» **Try it**
Below is a set of entries; give all of them again exactly.

Segment Start: Given entries

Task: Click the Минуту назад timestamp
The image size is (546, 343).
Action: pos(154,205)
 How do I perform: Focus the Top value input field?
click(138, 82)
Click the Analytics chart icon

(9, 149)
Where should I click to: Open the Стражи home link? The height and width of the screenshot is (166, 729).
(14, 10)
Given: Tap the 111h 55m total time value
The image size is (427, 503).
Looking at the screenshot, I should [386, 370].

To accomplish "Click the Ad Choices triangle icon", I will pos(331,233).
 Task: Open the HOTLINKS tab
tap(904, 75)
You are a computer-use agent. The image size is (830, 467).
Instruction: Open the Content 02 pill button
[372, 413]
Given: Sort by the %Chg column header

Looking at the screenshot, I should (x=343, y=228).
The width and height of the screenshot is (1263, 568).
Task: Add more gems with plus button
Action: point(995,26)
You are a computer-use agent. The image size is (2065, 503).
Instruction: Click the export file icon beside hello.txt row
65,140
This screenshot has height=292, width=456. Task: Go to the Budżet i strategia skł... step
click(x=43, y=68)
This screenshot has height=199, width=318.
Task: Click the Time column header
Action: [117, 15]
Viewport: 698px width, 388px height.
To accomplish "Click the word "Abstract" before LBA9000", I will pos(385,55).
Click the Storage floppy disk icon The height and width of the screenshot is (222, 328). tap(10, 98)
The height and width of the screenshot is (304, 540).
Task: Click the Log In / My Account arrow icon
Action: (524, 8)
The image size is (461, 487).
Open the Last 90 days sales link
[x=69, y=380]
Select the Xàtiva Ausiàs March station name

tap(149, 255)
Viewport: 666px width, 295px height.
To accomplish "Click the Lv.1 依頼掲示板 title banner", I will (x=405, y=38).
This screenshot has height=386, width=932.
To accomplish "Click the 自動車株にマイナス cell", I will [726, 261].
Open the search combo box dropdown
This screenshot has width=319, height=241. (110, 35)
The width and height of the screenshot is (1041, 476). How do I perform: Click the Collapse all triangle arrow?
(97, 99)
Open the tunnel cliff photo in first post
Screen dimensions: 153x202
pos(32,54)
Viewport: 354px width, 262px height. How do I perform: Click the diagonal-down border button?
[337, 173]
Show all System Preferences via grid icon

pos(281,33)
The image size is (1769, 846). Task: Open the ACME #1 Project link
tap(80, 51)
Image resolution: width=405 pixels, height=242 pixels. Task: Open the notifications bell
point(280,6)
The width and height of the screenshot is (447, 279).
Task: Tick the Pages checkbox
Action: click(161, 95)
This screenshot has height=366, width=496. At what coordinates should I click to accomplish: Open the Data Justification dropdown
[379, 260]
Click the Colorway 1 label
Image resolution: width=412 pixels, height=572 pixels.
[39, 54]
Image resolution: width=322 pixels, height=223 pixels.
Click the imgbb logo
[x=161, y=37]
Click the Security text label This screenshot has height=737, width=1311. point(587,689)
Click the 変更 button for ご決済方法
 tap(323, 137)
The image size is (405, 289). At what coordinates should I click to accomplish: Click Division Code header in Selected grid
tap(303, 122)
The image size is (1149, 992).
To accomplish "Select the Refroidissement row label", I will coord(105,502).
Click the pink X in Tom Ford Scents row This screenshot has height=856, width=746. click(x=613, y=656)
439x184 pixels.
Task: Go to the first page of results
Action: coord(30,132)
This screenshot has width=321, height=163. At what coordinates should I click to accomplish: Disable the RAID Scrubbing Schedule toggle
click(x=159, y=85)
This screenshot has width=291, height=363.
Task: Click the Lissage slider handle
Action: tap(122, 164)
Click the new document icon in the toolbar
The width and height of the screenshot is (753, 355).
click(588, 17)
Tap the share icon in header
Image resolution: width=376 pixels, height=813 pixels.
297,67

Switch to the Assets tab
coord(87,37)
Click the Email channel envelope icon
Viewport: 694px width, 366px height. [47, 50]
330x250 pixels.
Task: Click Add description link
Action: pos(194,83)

Segment End: Given entries

» **Response to the task**
Task: Click the Минуту назад timestamp
The image size is (546, 343).
Action: pos(154,205)
 How do I perform: Focus the Top value input field?
click(138, 82)
Click the Analytics chart icon

(9, 149)
Where should I click to: Open the Стражи home link? The height and width of the screenshot is (166, 729).
(14, 10)
Given: Tap the 111h 55m total time value
The image size is (427, 503).
Looking at the screenshot, I should [386, 370].

To accomplish "Click the Ad Choices triangle icon", I will pos(331,233).
 Task: Open the HOTLINKS tab
tap(904, 75)
You are a computer-use agent. The image size is (830, 467).
Instruction: Open the Content 02 pill button
[372, 413]
Given: Sort by the %Chg column header

Looking at the screenshot, I should (x=343, y=228).
The width and height of the screenshot is (1263, 568).
Task: Add more gems with plus button
Action: point(995,26)
You are a computer-use agent. The image size is (2065, 503).
Instruction: Click the export file icon beside hello.txt row
65,140
This screenshot has height=292, width=456. Task: Go to the Budżet i strategia skł... step
click(x=43, y=68)
This screenshot has height=199, width=318.
Task: Click the Time column header
Action: [117, 15]
Viewport: 698px width, 388px height.
To accomplish "Click the word "Abstract" before LBA9000", I will pos(385,55).
Click the Storage floppy disk icon The height and width of the screenshot is (222, 328). tap(10, 98)
The height and width of the screenshot is (304, 540).
Task: Click the Log In / My Account arrow icon
Action: (524, 8)
The image size is (461, 487).
Open the Last 90 days sales link
[x=69, y=380]
Select the Xàtiva Ausiàs March station name

tap(149, 255)
Viewport: 666px width, 295px height.
To accomplish "Click the Lv.1 依頼掲示板 title banner", I will (x=405, y=38).
This screenshot has height=386, width=932.
To accomplish "Click the 自動車株にマイナス cell", I will [726, 261].
Open the search combo box dropdown
This screenshot has width=319, height=241. (110, 35)
The width and height of the screenshot is (1041, 476). How do I perform: Click the Collapse all triangle arrow?
(97, 99)
Open the tunnel cliff photo in first post
Screen dimensions: 153x202
pos(32,54)
Viewport: 354px width, 262px height. How do I perform: Click the diagonal-down border button?
[337, 173]
Show all System Preferences via grid icon

pos(281,33)
The image size is (1769, 846). Task: Open the ACME #1 Project link
tap(80, 51)
Image resolution: width=405 pixels, height=242 pixels. Task: Open the notifications bell
point(280,6)
The width and height of the screenshot is (447, 279).
Task: Tick the Pages checkbox
Action: click(161, 95)
This screenshot has height=366, width=496. At what coordinates should I click to accomplish: Open the Data Justification dropdown
[379, 260]
Click the Colorway 1 label
Image resolution: width=412 pixels, height=572 pixels.
[39, 54]
Image resolution: width=322 pixels, height=223 pixels.
Click the imgbb logo
[x=161, y=37]
Click the Security text label This screenshot has height=737, width=1311. point(587,689)
Click the 変更 button for ご決済方法
 tap(323, 137)
The image size is (405, 289). At what coordinates should I click to accomplish: Click Division Code header in Selected grid
tap(303, 122)
The image size is (1149, 992).
To accomplish "Select the Refroidissement row label", I will coord(105,502).
Click the pink X in Tom Ford Scents row This screenshot has height=856, width=746. click(x=613, y=656)
439x184 pixels.
Task: Go to the first page of results
Action: coord(30,132)
This screenshot has width=321, height=163. At what coordinates should I click to accomplish: Disable the RAID Scrubbing Schedule toggle
click(x=159, y=85)
This screenshot has width=291, height=363.
Task: Click the Lissage slider handle
Action: tap(122, 164)
Click the new document icon in the toolbar
The width and height of the screenshot is (753, 355).
click(588, 17)
Tap the share icon in header
Image resolution: width=376 pixels, height=813 pixels.
297,67

Switch to the Assets tab
coord(87,37)
Click the Email channel envelope icon
Viewport: 694px width, 366px height. [47, 50]
330x250 pixels.
Task: Click Add description link
Action: pos(194,83)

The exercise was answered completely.